Sexy Victorians
(First published at GreenBeanTeenQueen)
So, the Victorians and Sex. They were all terribly repressed and it was unladylike for a woman to enjoy (or even move during!) sex with her husband, right? Um, not quite. Let’s take a quick look at a couple of myths:
Myth 1: “Lie back and think of England”. There is absolutely no evidence that Queen Victoria (or any other woman of the 1800s) ever advised anyone to “lie back and think of England” during sex. In fact, Queen Victoria thought her husband, Prince Albert, was gorgeous and confided to a friend that “Greek statues are nothing compared to Albert in his bath”. That’s sexy! Truth is, although QV is often remembered as a stout widow with a long face, during her married life she was the lively type, the sort of person who enjoyed parties and balls. It was only when Albert died (unexpectedly, at a young age) that she become the tragic widow.
Myth 2: The Victorians were so repressed they couldn’t look at the legs on their furniture – they covered their piano legs in frilly pantalettes! This is a funny one, because the only recorded instance of this happening is in a book written by an Englishman (Captain Frederick Marryat, if you’re curious). And you know where he describes the prissy piano-legs? Why, in America! It’s his idea of a joke about Stateside uptightness. Isn’t irony sweet?

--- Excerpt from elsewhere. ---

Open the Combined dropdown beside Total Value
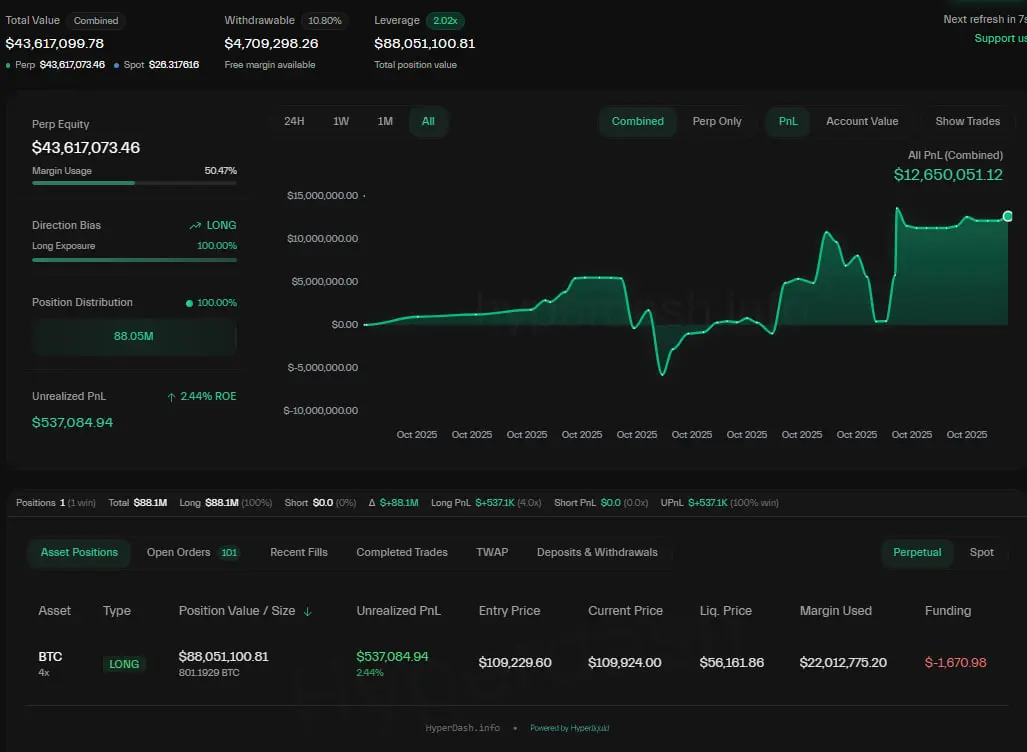1027x752 pixels. [x=96, y=20]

I’m not, however, claiming that the Victorians were totally free and easy in their outlook. For example, there was still a lot of hypocrisy (as there is today). When the novelist George Eliot (real name: Mary Ann Evans) fell in love with George Henry Lewes, they couldn’t get married because Lewes was separated from his wife and unable to get a divorce. So Eliot and Lewes chose to live together, and Eliot paid the price: she was excluded from polite society. It’s an interesting double standard: Lewes was not criticized for living with a woman who was not his wife, while Eliot was ostracized for living with a man who was her husband in all but the legal sense. And that’s just one example.
What I am saying, overall, is that a lot of casual stereotypes about the Victorians are not true, and that the facts are a lot more subtle and complicated than stereotypes allow. Let me now turn this around: what stereotypes have you heard about the Victorians? I’ll try to answer any questions you have (to the best of my knowledge!).